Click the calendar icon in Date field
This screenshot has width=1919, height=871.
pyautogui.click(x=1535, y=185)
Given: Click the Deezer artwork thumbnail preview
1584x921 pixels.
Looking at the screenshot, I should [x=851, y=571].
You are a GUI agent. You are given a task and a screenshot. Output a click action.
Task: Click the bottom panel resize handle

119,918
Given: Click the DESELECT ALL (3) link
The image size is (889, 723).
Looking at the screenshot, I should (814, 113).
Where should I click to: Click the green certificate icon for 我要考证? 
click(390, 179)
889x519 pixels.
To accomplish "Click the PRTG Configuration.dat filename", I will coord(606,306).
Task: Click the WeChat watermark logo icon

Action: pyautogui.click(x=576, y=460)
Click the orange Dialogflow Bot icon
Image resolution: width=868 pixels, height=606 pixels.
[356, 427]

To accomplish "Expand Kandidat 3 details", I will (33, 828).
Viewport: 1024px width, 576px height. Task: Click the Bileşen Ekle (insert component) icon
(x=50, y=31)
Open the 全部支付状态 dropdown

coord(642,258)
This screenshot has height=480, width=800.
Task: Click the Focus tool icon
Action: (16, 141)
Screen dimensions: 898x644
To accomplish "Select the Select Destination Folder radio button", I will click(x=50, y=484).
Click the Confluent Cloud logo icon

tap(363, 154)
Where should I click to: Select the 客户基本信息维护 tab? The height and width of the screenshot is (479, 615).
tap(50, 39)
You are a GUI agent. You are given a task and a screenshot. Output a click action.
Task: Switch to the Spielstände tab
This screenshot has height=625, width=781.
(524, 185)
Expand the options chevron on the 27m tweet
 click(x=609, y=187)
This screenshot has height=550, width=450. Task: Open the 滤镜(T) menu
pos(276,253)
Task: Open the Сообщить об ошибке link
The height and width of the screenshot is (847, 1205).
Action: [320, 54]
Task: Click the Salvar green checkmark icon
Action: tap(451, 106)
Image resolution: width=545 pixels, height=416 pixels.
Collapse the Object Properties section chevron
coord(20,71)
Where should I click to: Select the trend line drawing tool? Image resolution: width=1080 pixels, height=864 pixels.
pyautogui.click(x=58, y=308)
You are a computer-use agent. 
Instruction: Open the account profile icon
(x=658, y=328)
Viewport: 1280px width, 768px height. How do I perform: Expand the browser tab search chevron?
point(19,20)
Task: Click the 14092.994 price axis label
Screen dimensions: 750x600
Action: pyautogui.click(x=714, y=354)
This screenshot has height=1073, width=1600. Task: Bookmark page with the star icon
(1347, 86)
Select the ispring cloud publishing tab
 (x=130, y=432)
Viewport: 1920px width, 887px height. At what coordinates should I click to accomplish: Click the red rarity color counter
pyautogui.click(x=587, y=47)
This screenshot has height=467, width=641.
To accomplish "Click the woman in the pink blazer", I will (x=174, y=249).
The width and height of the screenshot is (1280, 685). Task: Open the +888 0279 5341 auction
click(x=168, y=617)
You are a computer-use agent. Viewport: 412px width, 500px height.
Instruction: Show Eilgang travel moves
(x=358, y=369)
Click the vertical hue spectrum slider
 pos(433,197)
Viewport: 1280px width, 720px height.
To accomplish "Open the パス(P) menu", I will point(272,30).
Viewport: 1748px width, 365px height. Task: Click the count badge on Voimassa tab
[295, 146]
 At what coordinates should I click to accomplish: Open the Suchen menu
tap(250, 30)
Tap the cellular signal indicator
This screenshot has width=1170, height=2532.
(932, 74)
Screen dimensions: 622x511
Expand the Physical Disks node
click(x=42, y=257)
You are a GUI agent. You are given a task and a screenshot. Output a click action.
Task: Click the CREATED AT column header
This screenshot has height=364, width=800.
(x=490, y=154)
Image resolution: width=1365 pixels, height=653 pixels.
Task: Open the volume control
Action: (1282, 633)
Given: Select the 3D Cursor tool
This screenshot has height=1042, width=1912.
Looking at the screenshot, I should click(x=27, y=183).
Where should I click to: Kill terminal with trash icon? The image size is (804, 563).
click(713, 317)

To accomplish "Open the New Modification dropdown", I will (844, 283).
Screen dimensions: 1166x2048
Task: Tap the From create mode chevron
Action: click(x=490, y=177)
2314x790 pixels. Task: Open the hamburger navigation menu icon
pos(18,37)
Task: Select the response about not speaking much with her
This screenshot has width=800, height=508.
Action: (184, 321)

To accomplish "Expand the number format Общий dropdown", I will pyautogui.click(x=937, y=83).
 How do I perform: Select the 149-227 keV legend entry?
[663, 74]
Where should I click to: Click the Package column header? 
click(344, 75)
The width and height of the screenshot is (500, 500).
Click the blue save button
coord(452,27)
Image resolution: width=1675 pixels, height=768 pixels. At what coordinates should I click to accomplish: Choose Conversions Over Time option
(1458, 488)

####

(WORK TO COMPLETE): Please reproduce every record shown above, exactly as written.

(RESPONSE TO THIS TASK):
Click the calendar icon in Date field
This screenshot has width=1919, height=871.
pyautogui.click(x=1535, y=185)
Given: Click the Deezer artwork thumbnail preview
1584x921 pixels.
Looking at the screenshot, I should [x=851, y=571].
You are a GUI agent. You are given a task and a screenshot. Output a click action.
Task: Click the bottom panel resize handle

119,918
Given: Click the DESELECT ALL (3) link
The image size is (889, 723).
Looking at the screenshot, I should (814, 113).
Where should I click to: Click the green certificate icon for 我要考证? 
click(390, 179)
889x519 pixels.
To accomplish "Click the PRTG Configuration.dat filename", I will coord(606,306).
Task: Click the WeChat watermark logo icon

Action: pyautogui.click(x=576, y=460)
Click the orange Dialogflow Bot icon
Image resolution: width=868 pixels, height=606 pixels.
[356, 427]

To accomplish "Expand Kandidat 3 details", I will (33, 828).
Viewport: 1024px width, 576px height. Task: Click the Bileşen Ekle (insert component) icon
(x=50, y=31)
Open the 全部支付状态 dropdown

coord(642,258)
This screenshot has height=480, width=800.
Task: Click the Focus tool icon
Action: (16, 141)
Screen dimensions: 898x644
To accomplish "Select the Select Destination Folder radio button", I will click(x=50, y=484).
Click the Confluent Cloud logo icon

tap(363, 154)
Where should I click to: Select the 客户基本信息维护 tab? The height and width of the screenshot is (479, 615).
tap(50, 39)
You are a GUI agent. You are given a task and a screenshot. Output a click action.
Task: Switch to the Spielstände tab
This screenshot has height=625, width=781.
(524, 185)
Expand the options chevron on the 27m tweet
 click(x=609, y=187)
This screenshot has height=550, width=450. Task: Open the 滤镜(T) menu
pos(276,253)
Task: Open the Сообщить об ошибке link
The height and width of the screenshot is (847, 1205).
Action: [320, 54]
Task: Click the Salvar green checkmark icon
Action: tap(451, 106)
Image resolution: width=545 pixels, height=416 pixels.
Collapse the Object Properties section chevron
coord(20,71)
Where should I click to: Select the trend line drawing tool? Image resolution: width=1080 pixels, height=864 pixels.
pyautogui.click(x=58, y=308)
You are a computer-use agent. 
Instruction: Open the account profile icon
(x=658, y=328)
Viewport: 1280px width, 768px height. How do I perform: Expand the browser tab search chevron?
point(19,20)
Task: Click the 14092.994 price axis label
Screen dimensions: 750x600
Action: pyautogui.click(x=714, y=354)
This screenshot has height=1073, width=1600. Task: Bookmark page with the star icon
(1347, 86)
Select the ispring cloud publishing tab
 (x=130, y=432)
Viewport: 1920px width, 887px height. At what coordinates should I click to accomplish: Click the red rarity color counter
pyautogui.click(x=587, y=47)
This screenshot has height=467, width=641.
To accomplish "Click the woman in the pink blazer", I will (x=174, y=249).
The width and height of the screenshot is (1280, 685). Task: Open the +888 0279 5341 auction
click(x=168, y=617)
You are a computer-use agent. Viewport: 412px width, 500px height.
Instruction: Show Eilgang travel moves
(x=358, y=369)
Click the vertical hue spectrum slider
 pos(433,197)
Viewport: 1280px width, 720px height.
To accomplish "Open the パス(P) menu", I will point(272,30).
Viewport: 1748px width, 365px height. Task: Click the count badge on Voimassa tab
[295, 146]
 At what coordinates should I click to accomplish: Open the Suchen menu
tap(250, 30)
Tap the cellular signal indicator
This screenshot has width=1170, height=2532.
(932, 74)
Screen dimensions: 622x511
Expand the Physical Disks node
click(x=42, y=257)
You are a GUI agent. You are given a task and a screenshot. Output a click action.
Task: Click the CREATED AT column header
This screenshot has height=364, width=800.
(x=490, y=154)
Image resolution: width=1365 pixels, height=653 pixels.
Task: Open the volume control
Action: (1282, 633)
Given: Select the 3D Cursor tool
This screenshot has height=1042, width=1912.
Looking at the screenshot, I should click(x=27, y=183).
Where should I click to: Kill terminal with trash icon? The image size is (804, 563).
click(713, 317)

To accomplish "Open the New Modification dropdown", I will (844, 283).
Screen dimensions: 1166x2048
Task: Tap the From create mode chevron
Action: click(x=490, y=177)
2314x790 pixels. Task: Open the hamburger navigation menu icon
pos(18,37)
Task: Select the response about not speaking much with her
This screenshot has width=800, height=508.
Action: (184, 321)

To accomplish "Expand the number format Общий dropdown", I will pyautogui.click(x=937, y=83).
 How do I perform: Select the 149-227 keV legend entry?
[663, 74]
Where should I click to: Click the Package column header? 
click(344, 75)
The width and height of the screenshot is (500, 500).
Click the blue save button
coord(452,27)
Image resolution: width=1675 pixels, height=768 pixels. At what coordinates should I click to accomplish: Choose Conversions Over Time option
(1458, 488)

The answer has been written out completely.